Given the colonial exploits of the British Empire, it’s little surprise that Freemasonry gained popularity in various parts of the world. A place where the British were long stationed was East Africa, most notably Zanzibar, which was an important trading station and was visited by dhows and ships from all over the world.
Zanzibar was also the center of the slave trade from East Africa, and men who were kidnapped from their families were sold from the Indian Ocean island. But before it became an important outpost for colonial interests, Zanzibar was home to the Sultans of Oman.
After establishing a consulate on the island in 1841, Britain solidified their grip on power, and by 1890 it became a British Protectorate. Although it was still ruled by the Sultan, it was administered by the British, and was essentially an extension of their burgeoning empire.
The Sultan encouraged trade on the island in many commodities, including ivory, spices, and slaves. Naturally, as the economy enjoyed exponential growth, many British settlers arrived in Zanzibar to profit from the excellent trading opportunities. With the arrival of the British in the late nineteenth century came many of their cultural interests and traditions.

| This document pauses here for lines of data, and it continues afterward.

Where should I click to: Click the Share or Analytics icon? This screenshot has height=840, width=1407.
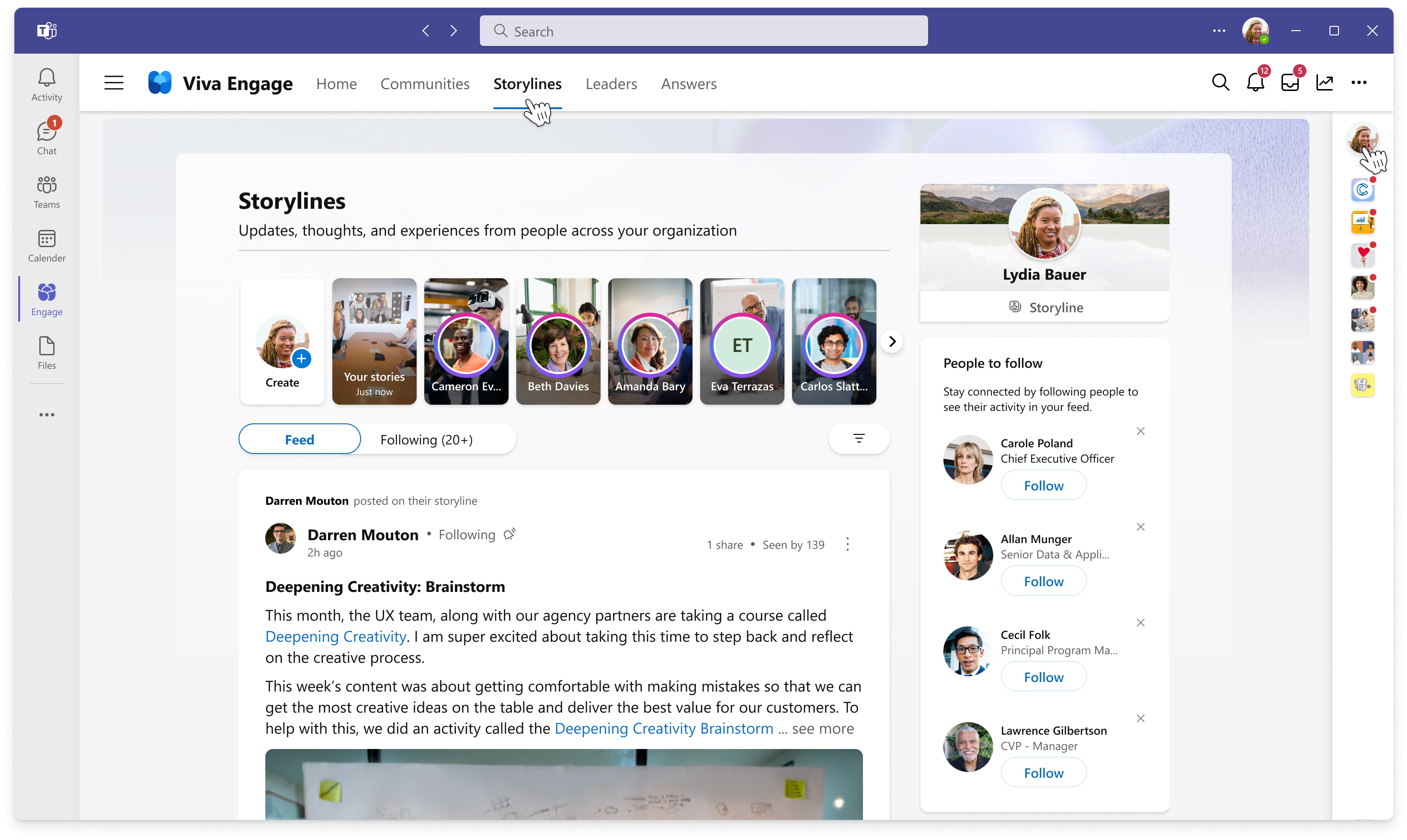(1325, 82)
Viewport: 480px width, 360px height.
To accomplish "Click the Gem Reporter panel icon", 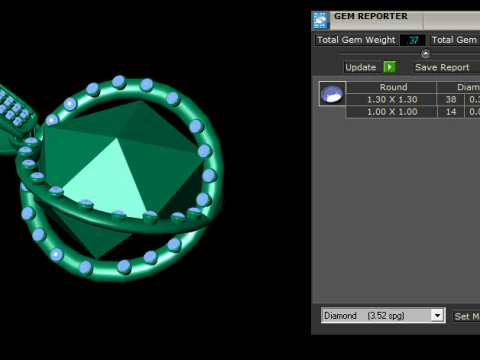I will [320, 20].
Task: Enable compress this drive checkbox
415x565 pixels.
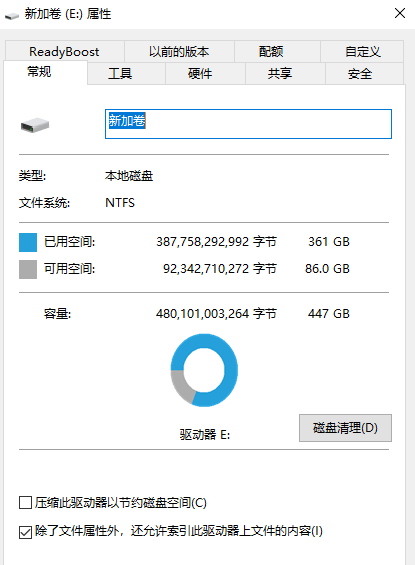Action: pos(25,502)
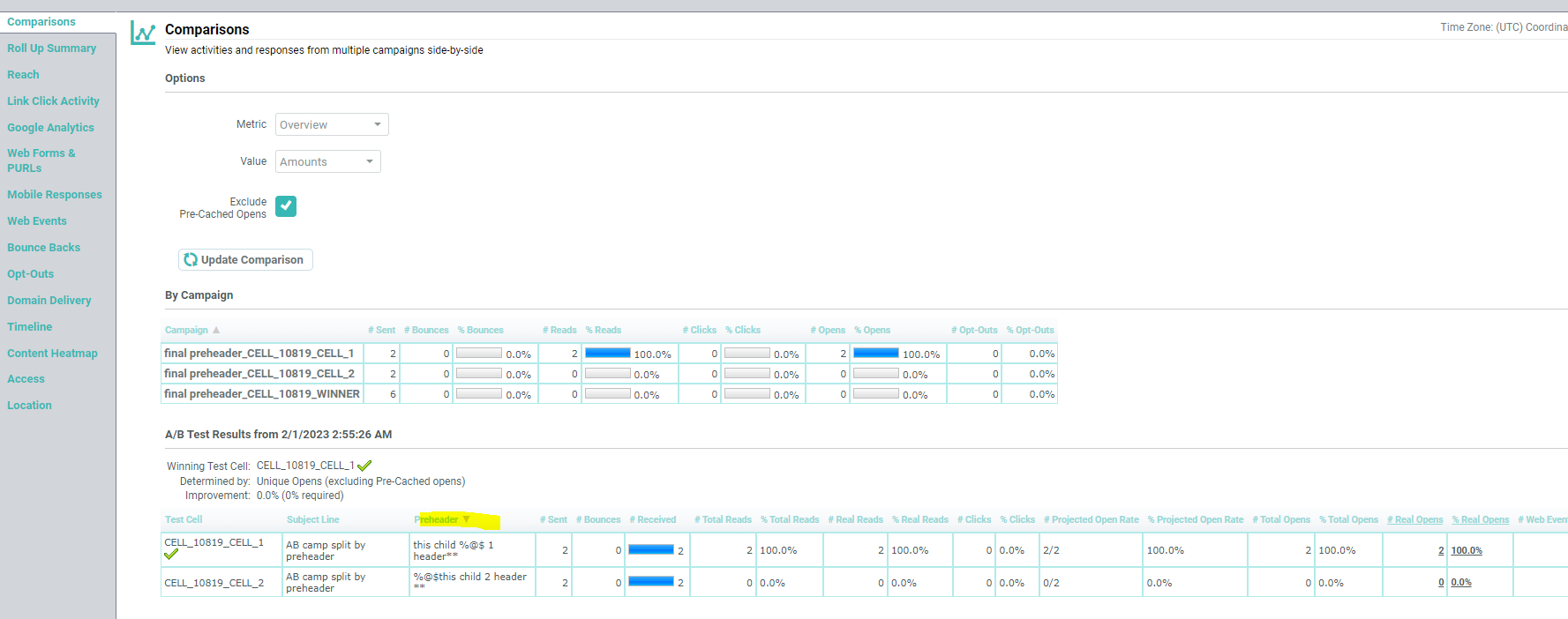Click the refresh icon on Update Comparison
This screenshot has width=1568, height=619.
191,260
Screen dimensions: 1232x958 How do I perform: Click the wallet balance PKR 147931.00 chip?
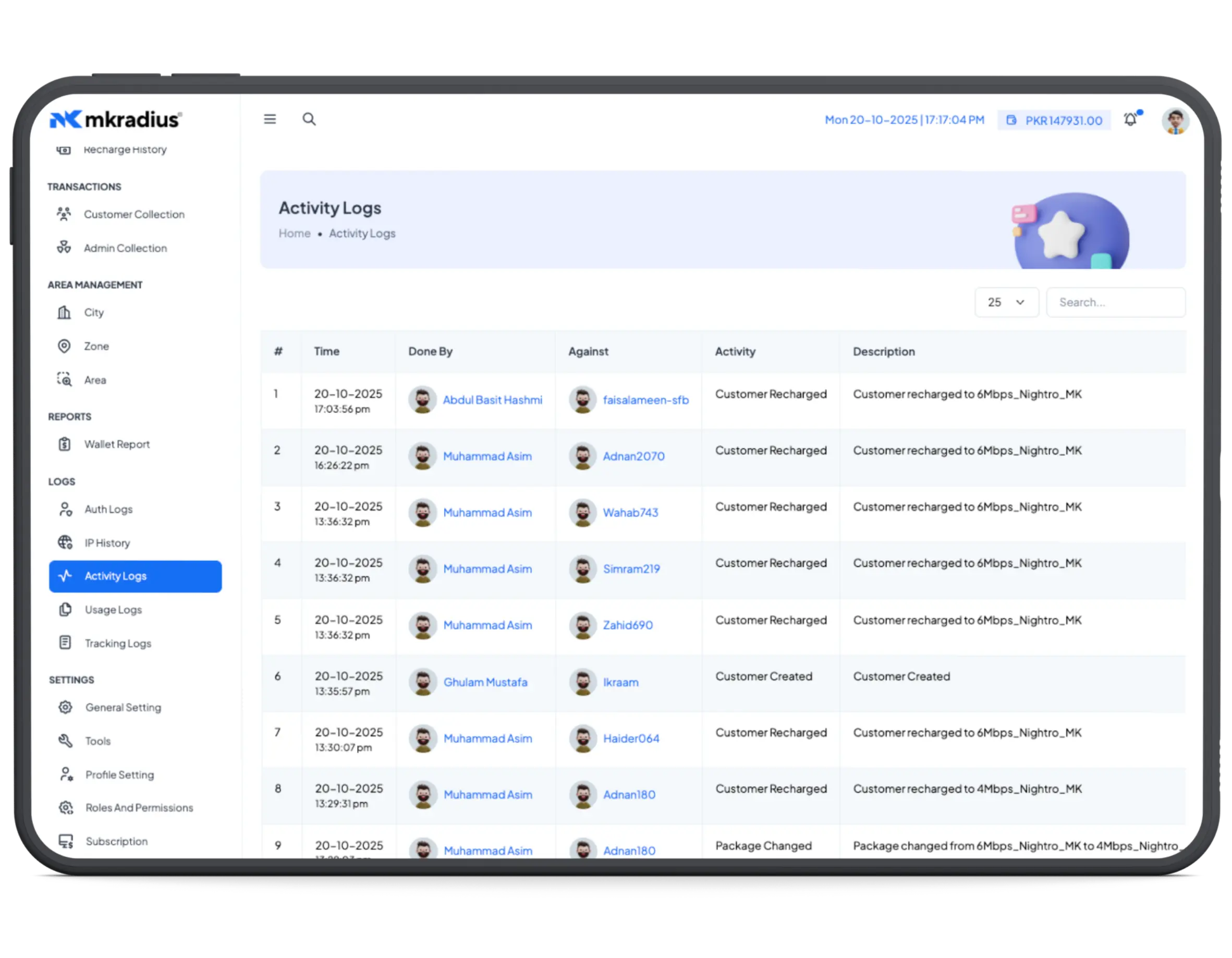(1054, 119)
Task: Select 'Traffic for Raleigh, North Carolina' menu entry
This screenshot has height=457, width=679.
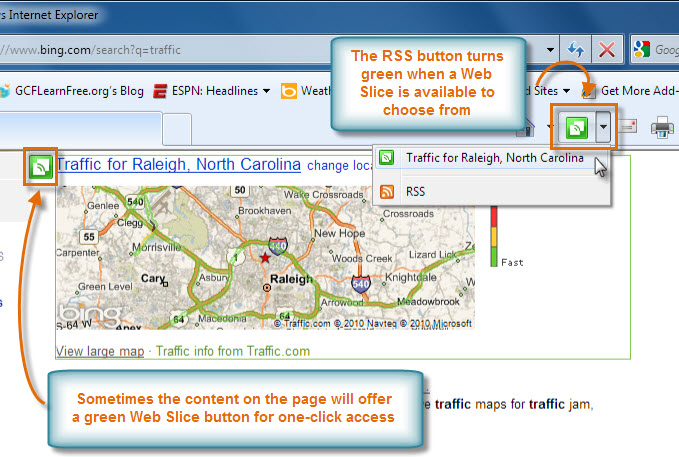Action: click(494, 158)
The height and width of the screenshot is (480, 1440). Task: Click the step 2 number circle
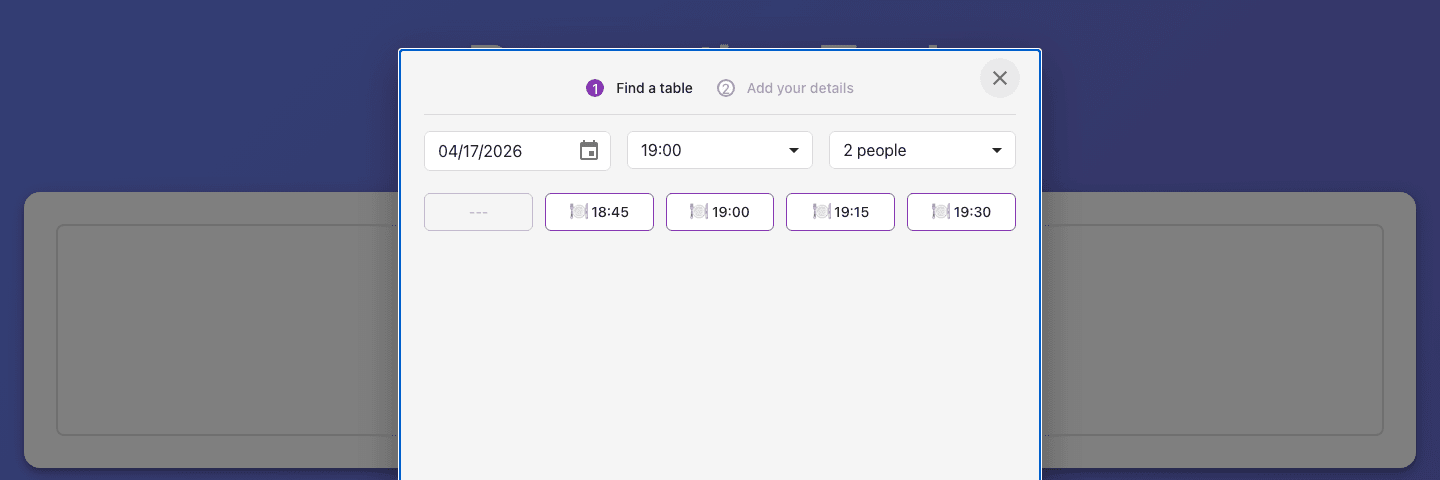[726, 88]
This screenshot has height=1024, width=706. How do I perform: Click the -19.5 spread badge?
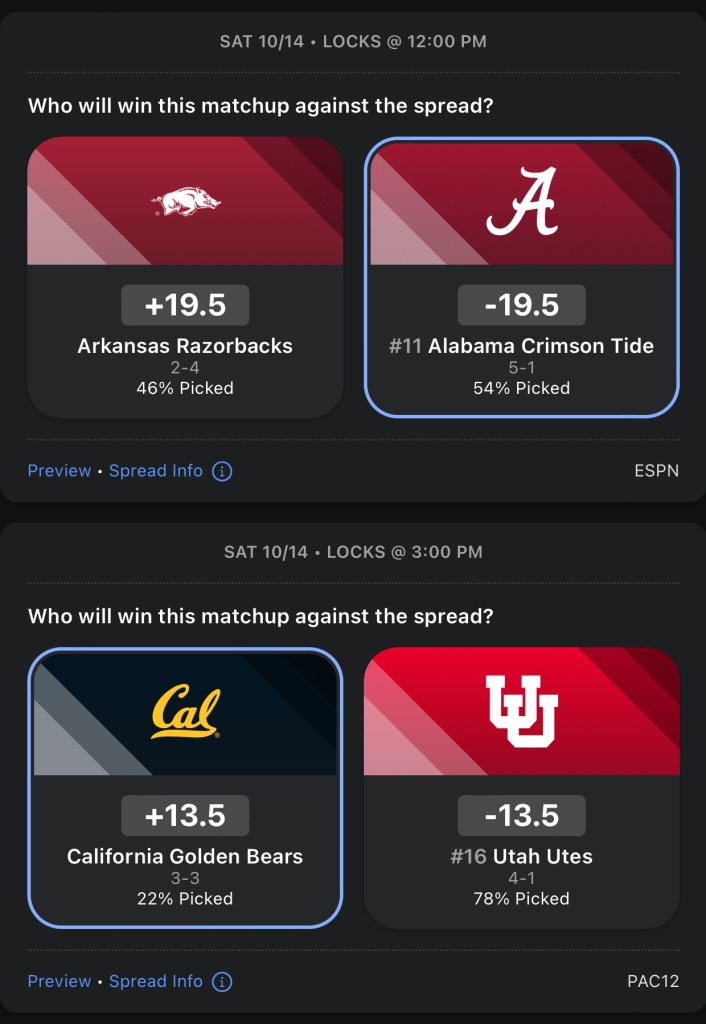521,305
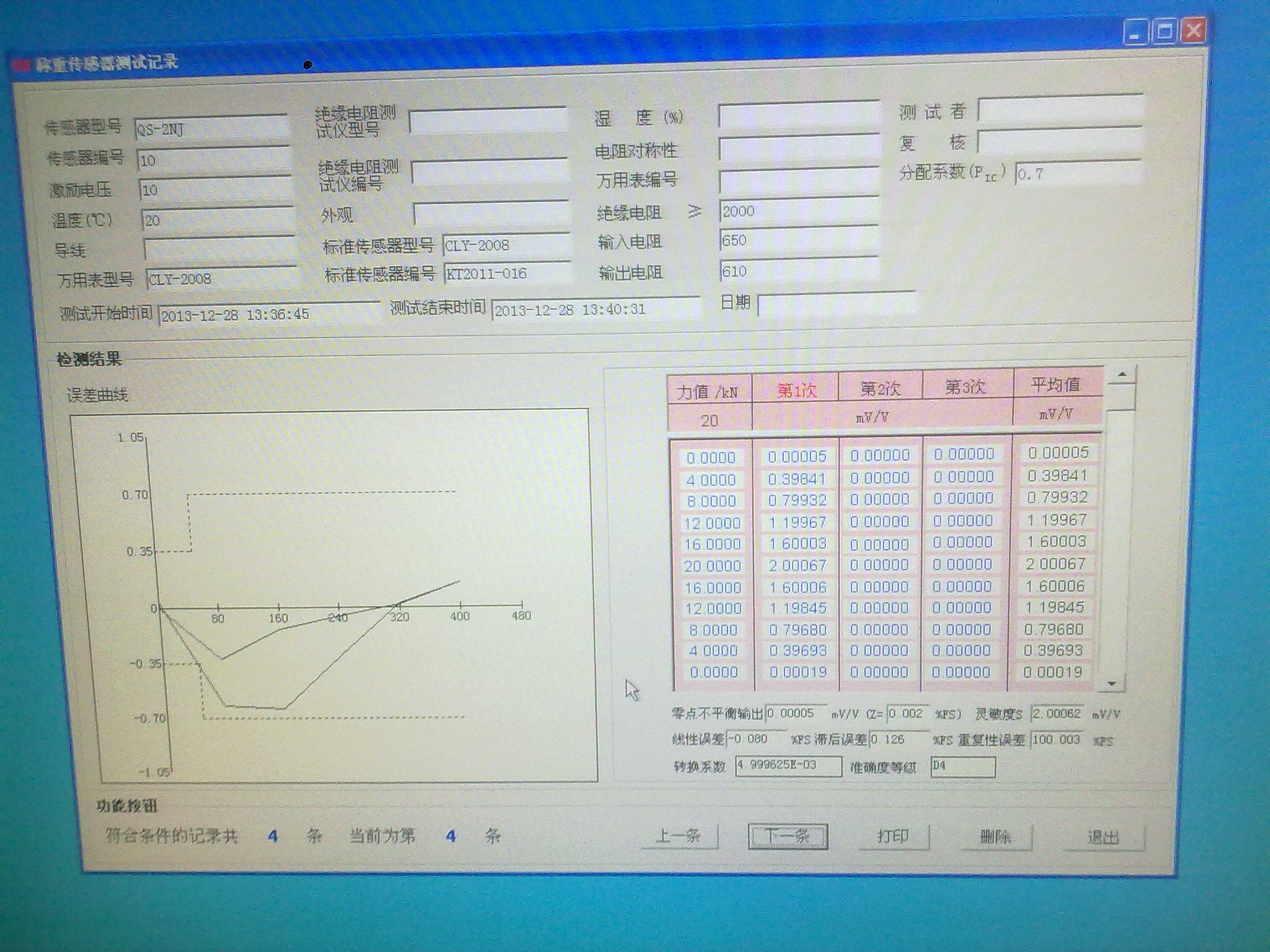Click the window close X button
Viewport: 1270px width, 952px height.
click(1193, 31)
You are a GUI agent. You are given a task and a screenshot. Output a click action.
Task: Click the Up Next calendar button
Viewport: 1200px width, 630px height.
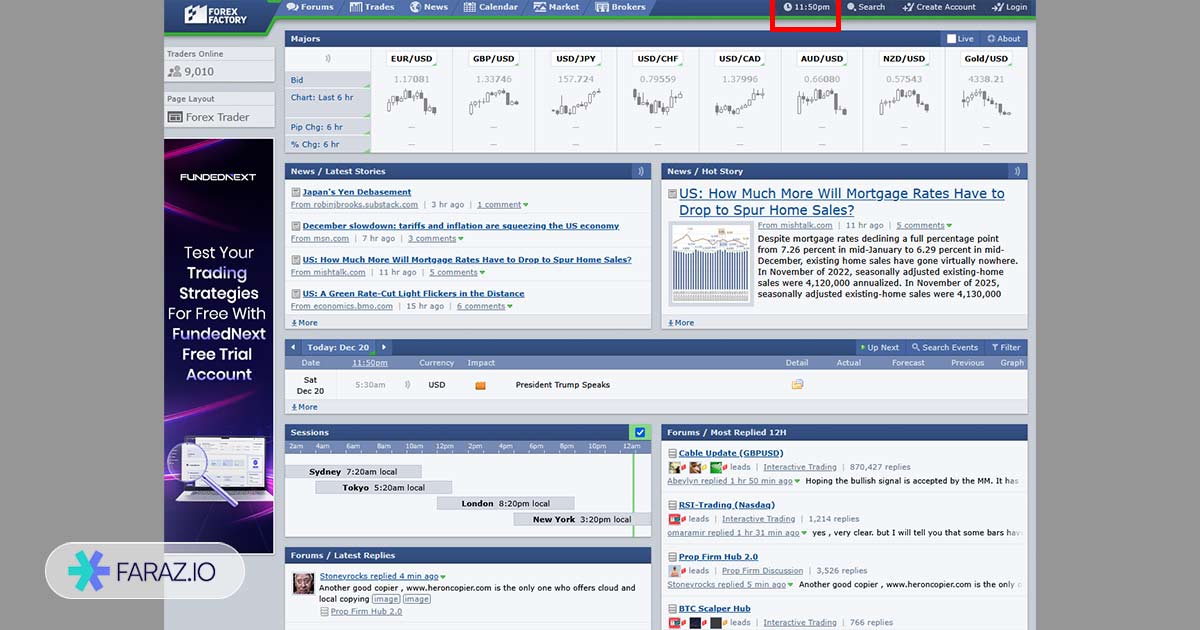[x=880, y=348]
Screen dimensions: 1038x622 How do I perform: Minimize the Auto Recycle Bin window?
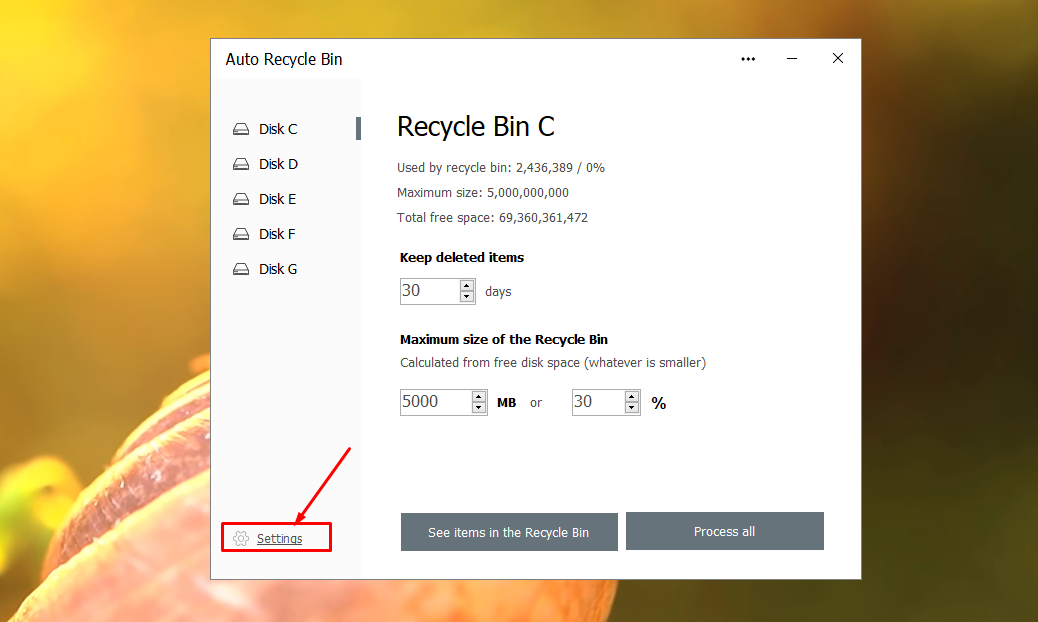791,59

It’s little surprise, then, that one such import was Freemasonry, and the inaugural Grand Lodge of East Africa was established in 1904. But the spread of Masonry in East Africa is largely attributable to the construction of the railway between Mombasa in Kenya, to the shores of Lake Victoria in Uganda.
Amongst those overseeing the construction of the railway were many zealous Masons, who brought their commitment to Freemasonry with them to the African continent. They began discussions to form a Grand Lodge in Nairobi, the capital of Kenya, sometime around 1900.
The Masons based in Kenya communicated directly with Sir Edward Letchworth, the Grand Secretary at the time, but their pleas were initially met with resistance. This was because none of the Masons had passed the Master’s chair at the time of their posting to East Africa, and were therefore deemed unfit to take on the establishment of a new Grand Lodge without supervision.
But undeterred, these men continued with their efforts to establish a Grand Lodge on the East African mainland. Their efforts eventually paid off, and by January 1905, their request to form the Lodge of Harmony was granted and the warrant was issued. This followed the lodge established in Zanzibar and became the second Masonic lodge in East Africa.
The efforts of these initial pioneers ensured Freemasonry could spread to new shores. The first lodge in Uganda would soon follow, and Victoria Nyanza Lodge No 3492 was consecrated in Entebbe in 191. One of the most influential brothers during the foundation of Freemasonry in East Africa was Sir Frederick Jackson, who served as Governor of Uganda from 1911 to 1917.